The Environmental Protection Agency has yet to finalize a schedule for submitting the final soil cleanup remedy at the West Lake Landfill Superfund site in Missouri. The agency had initially planned to submit a final cleanup remedy by the end of 2016.
The EPA extended the schedule in December without offering a new date. West Lake, which contains waste from the former uranium production facility at Mallinckrodt Chemical Works in St. Louis, is adjacent to the Bridgeton Landfill, where an underground fire has burned since 2010. Missouri residents and lawmakers have long criticized the EPA’s 25-year cleanup effort at the site, with many calling for Congress to replace the agency with the U.S. Army Corps of Engineers’ Formerly Utilized Sites Remedial Action Program (FUSRAP).

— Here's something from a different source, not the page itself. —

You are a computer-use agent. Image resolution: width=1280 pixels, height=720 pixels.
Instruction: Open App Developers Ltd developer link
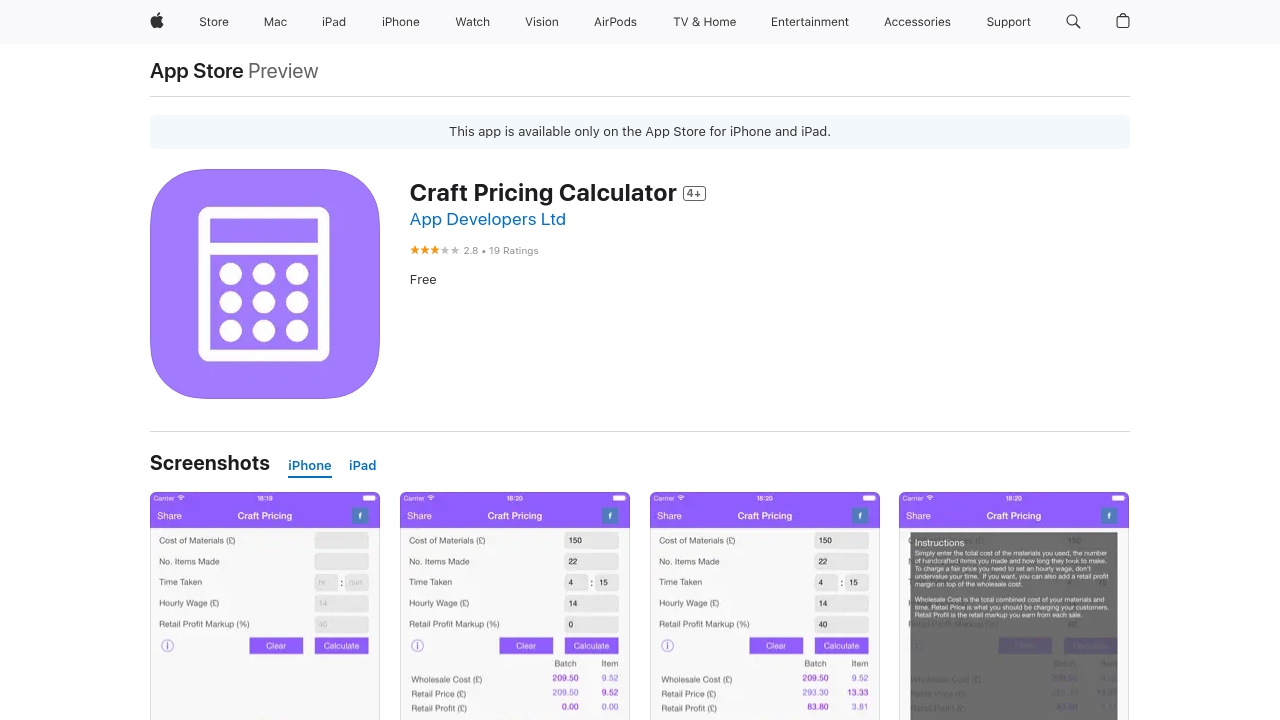tap(488, 220)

EPA spokesman Ben Washburn said by email this week that the agency has partnered with the Army Corps of Engineers in reviewing technical documents from West Lake’s potentially responsible parties (PRPs) related to the final remedy. The EPA has yet to receive feedback from the Corps on those technical documents.
Washburn said the agency has received draft submissions of the Remedial Investigation Addendum and Final Feasibility Study from the PRPs. The Remedial Investigation Addendum contains data on the nature and extent of radiologically impacted material at the site, contaminant fate, and transport baseline risk assessment. The Final Feasibility Study contains remedial alternatives to address the contamination. West Lake’s PRPs are Laidlaw Waste Systems (now known as Bridgeton Landfill LLC, a subsidiary of West Lake owner Republic Services), Rock Road Industries Inc., Cotter Corp., and the Department of Energy.
“EPA, in consultation with state and federal partners, is currently reviewing these documents and will issue a comment letter for each document to the PRPs when those reviews are complete,” Washburn said.